## TASK DIRECTIONS
Leave out the pictures, and quote exactly the lines running from the one with "Task: Click the RSI-based MA label" through the last line of the entries below.

## DATA
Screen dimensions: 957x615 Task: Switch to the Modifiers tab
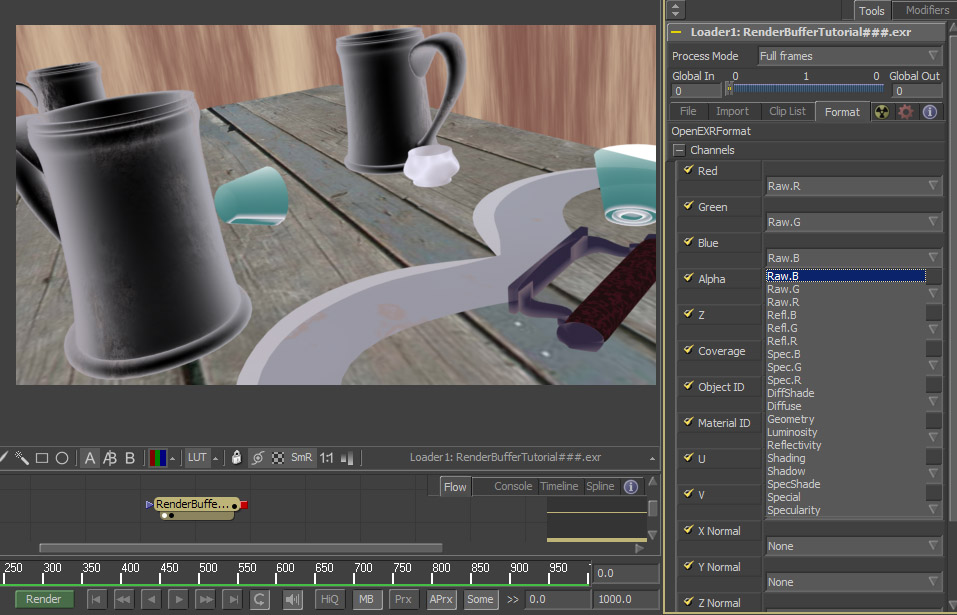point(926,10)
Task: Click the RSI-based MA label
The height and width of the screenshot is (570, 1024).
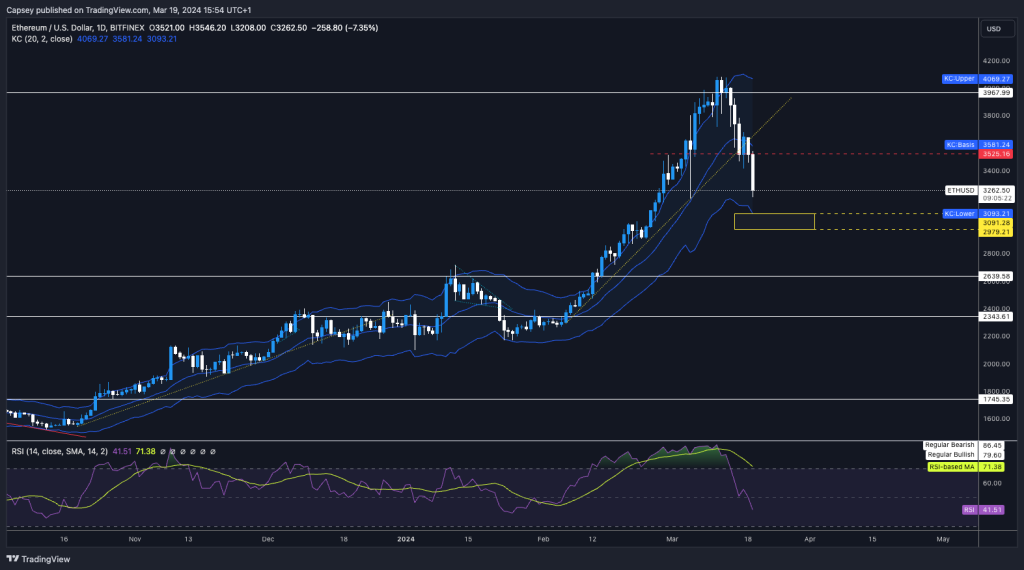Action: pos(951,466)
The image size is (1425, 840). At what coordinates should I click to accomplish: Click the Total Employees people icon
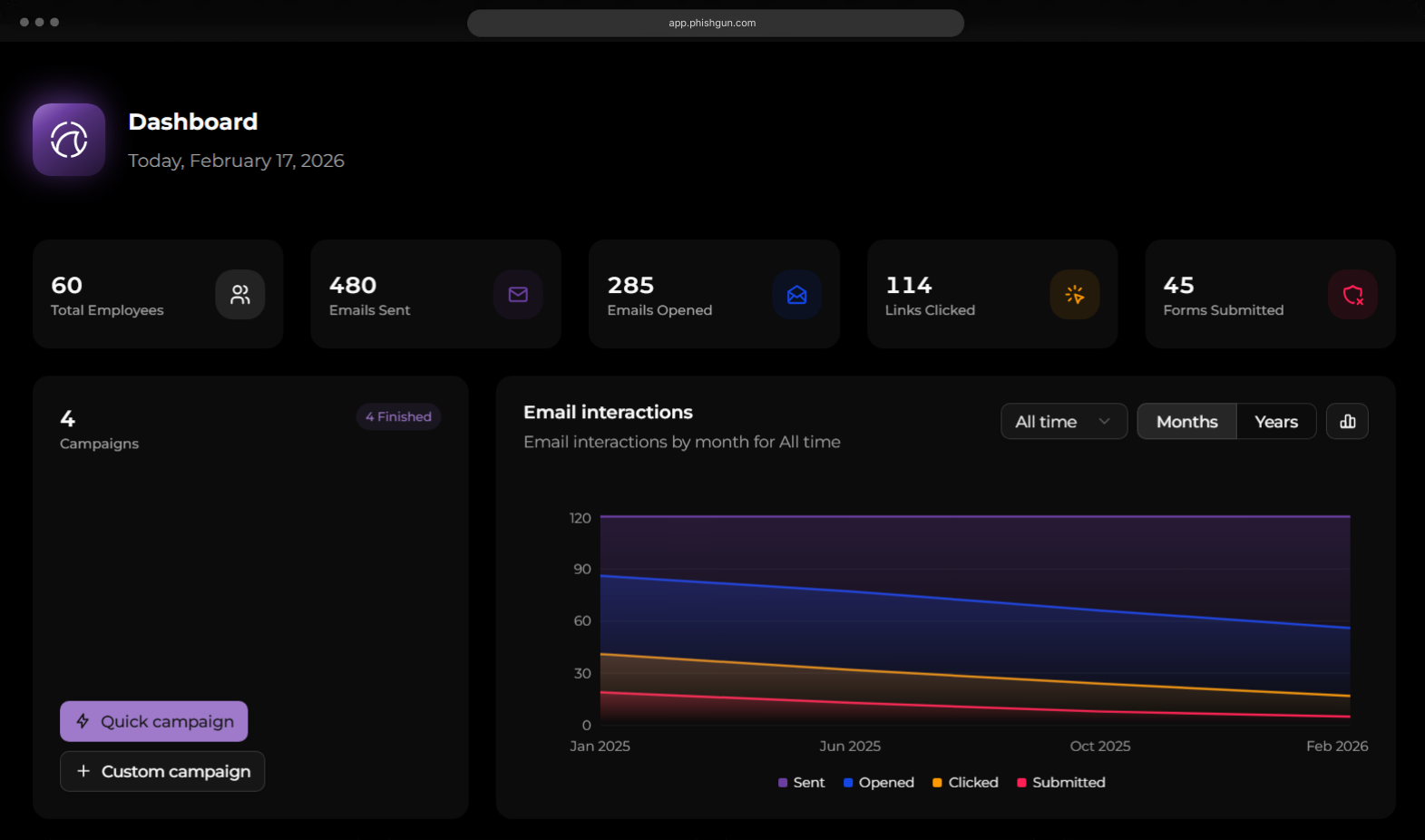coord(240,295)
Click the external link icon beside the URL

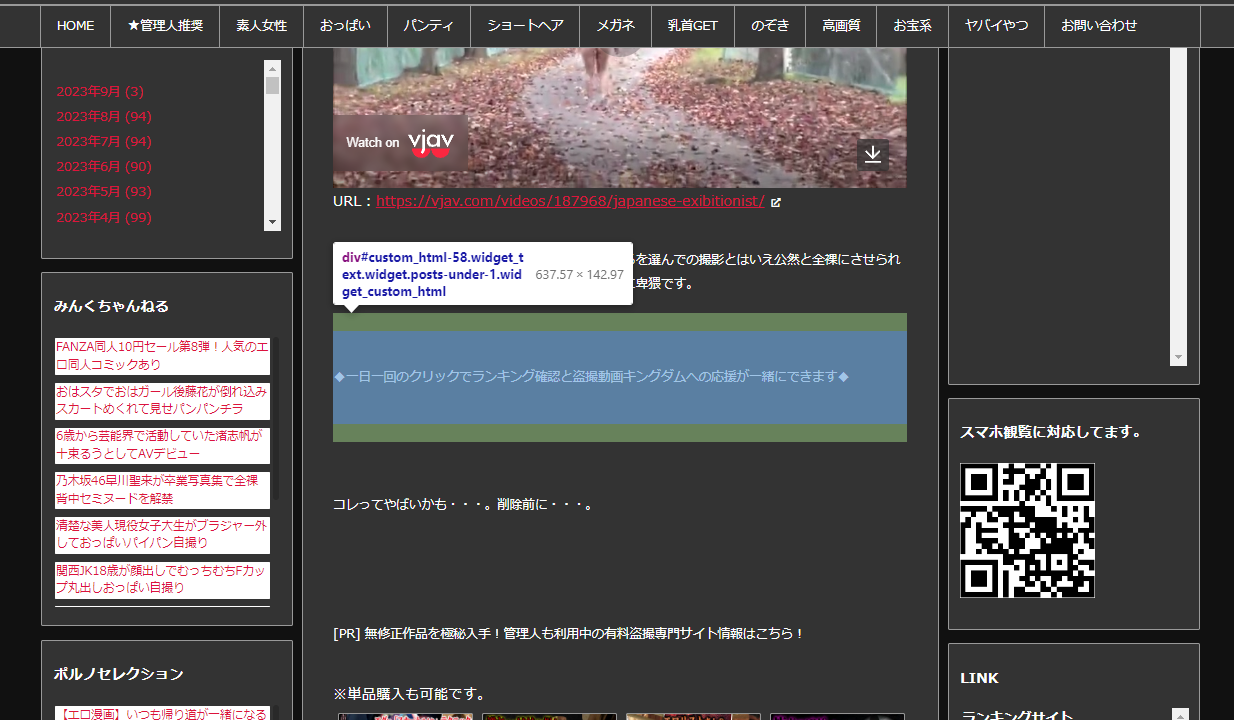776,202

## TASK RESPONSE
Task: Click the RSI-based MA label
The height and width of the screenshot is (570, 1024).
Action: pos(951,466)
The image size is (1425, 840). At what coordinates should I click to accomplish: Click the Total Employees people icon
coord(240,295)
Click the external link icon beside the URL

776,202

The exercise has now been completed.